William Edward Shuck Jr. (August 16, 1926 - July 3, 1952) was a United States Marine who posthumously received the Medal of Honor for his "heroic actions" during the Korean War on July 3, 1952.

==Early life and education==
Shuck was born in Cumberland, Maryland on August 16, 1926, and grew up in Ridgeley, West Virginia. He was a 1944 graduate of Ridgeley High School.

==Career==
He was a member of the Naval Reserve from 1944 to 1946. On November 14, 1947, he enlisted in the U.S. Marine Corps. During the Korean War, Shuck was a machine gun squad leader in the 7th Marines, 1st Marine Division. On July 3, 1952, during an assault against an enemy position, Shuck was wounded by enemy fire and his commanding officer was killed. Despite being wounded, he took over leading his unit and evacuating personnel. As he was lifting the stretcher of the last wounded Marine, Shuck was killed by sniper fire. For his heroic actions on that day, he was posthumously awarded the Medal of Honor; the medal was presented to his widow by September 9, 1953 by then-Vice President Richard Nixon.

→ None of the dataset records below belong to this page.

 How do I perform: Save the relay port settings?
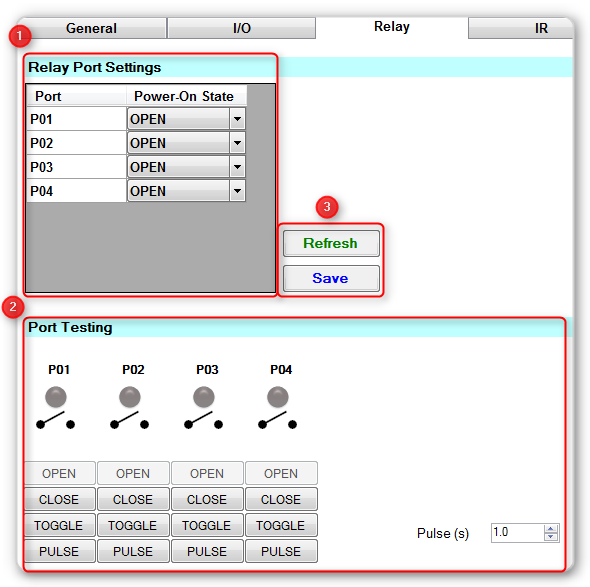(331, 278)
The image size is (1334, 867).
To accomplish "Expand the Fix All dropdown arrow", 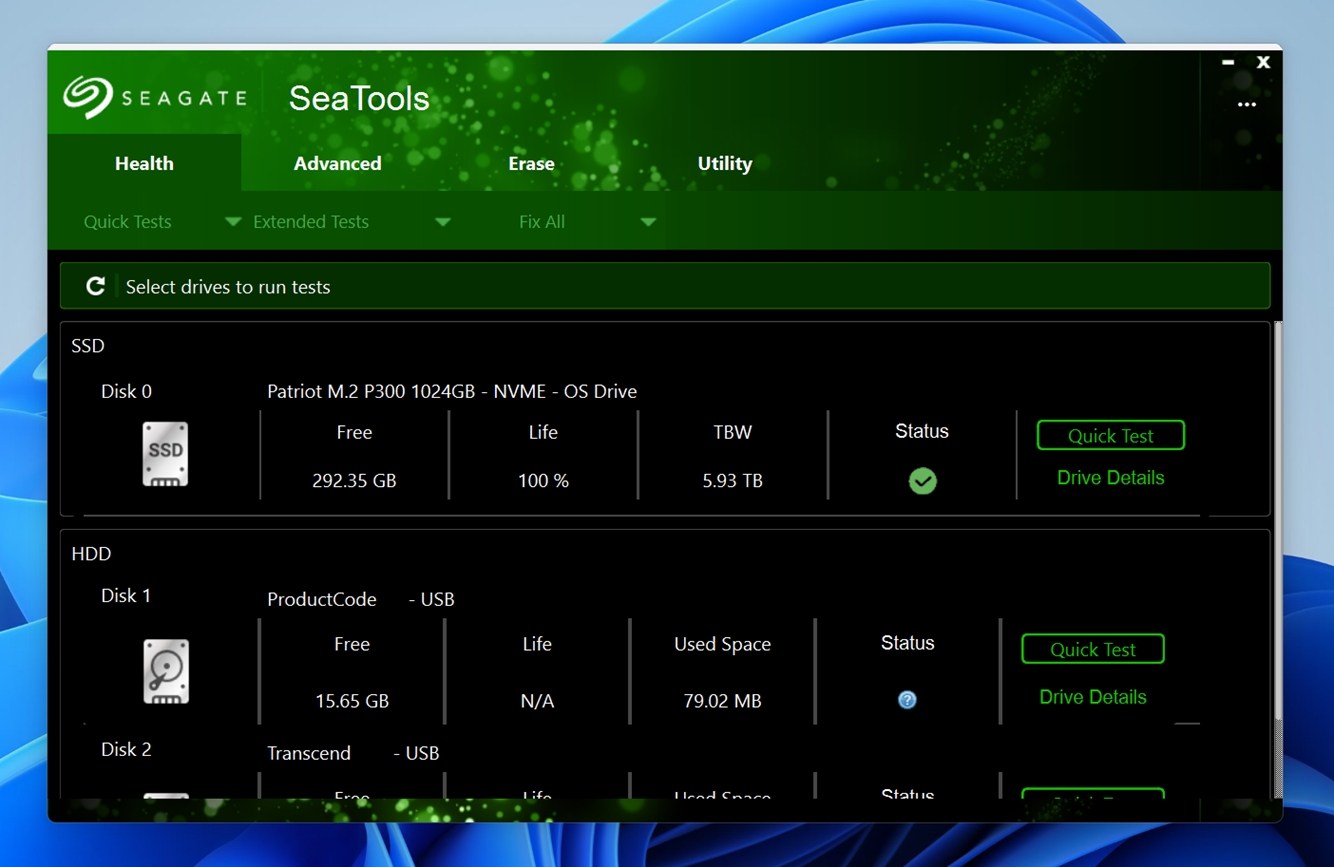I will [x=648, y=222].
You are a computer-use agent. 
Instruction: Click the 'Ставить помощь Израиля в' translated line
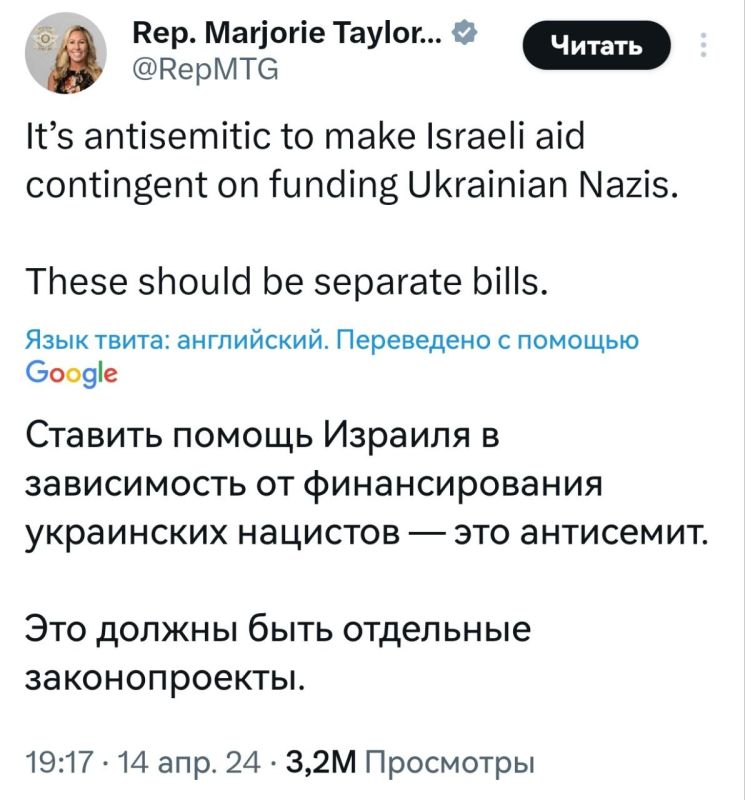pyautogui.click(x=262, y=436)
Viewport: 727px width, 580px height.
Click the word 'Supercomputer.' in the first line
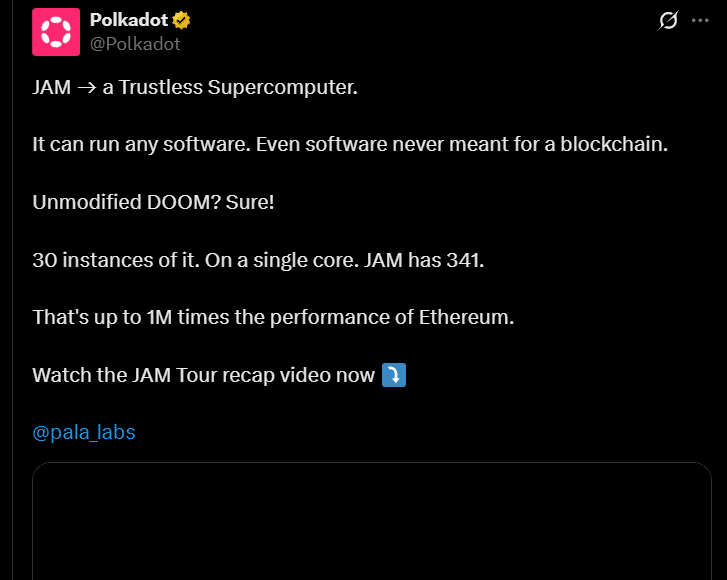[x=282, y=88]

==Medal of Honor citation==
The Medal of Honor was presented to SSgt Shuck's widow, Victoria Shuck by Vice President Richard M. Nixon at a presentation ceremony held at the Marine Barracks, Washington, D.C., on September 9, 1953. His citation reads:

For conspicuous gallantry and intrepidity at the risk of his life above and beyond the call of duty while serving as a squad leader of Company G, in action against enemy aggressor forces. When his platoon was subjected to a devastating barrage of enemy small-arms, grenade, artillery, and mortar fire during an assault against strongly fortified hill positions well forward of the main line of resistance, S/Sgt. Shuck, although painfully wounded, refused medical attention and continued to lead his machine gun squad in the attack. Unhesitatingly assuming command of a rifle squad when the leader became a casualty, he skillfully organized the 2 squads into an attacking force and led 2 more daring assaults upon the hostile positions. Wounded a second time, he steadfastly refused evacuation and remained in the foremost position under heavy fire until assured that all dead and wounded were evacuated. Mortally wounded by an enemy sniper bullet while voluntarily assisting in the removal of the last casualty, S/Sgt. Shuck, by his fortitude and great personal valor in the face of overwhelming odds, served to inspire all who observed him. His unyielding courage throughout reflects the highest credit upon himself and the U.S. Naval Service. He gallantly gave his life for his country.

==Legacy==
Shuck Hall on Marine Corps Base Quantico is named in his honor.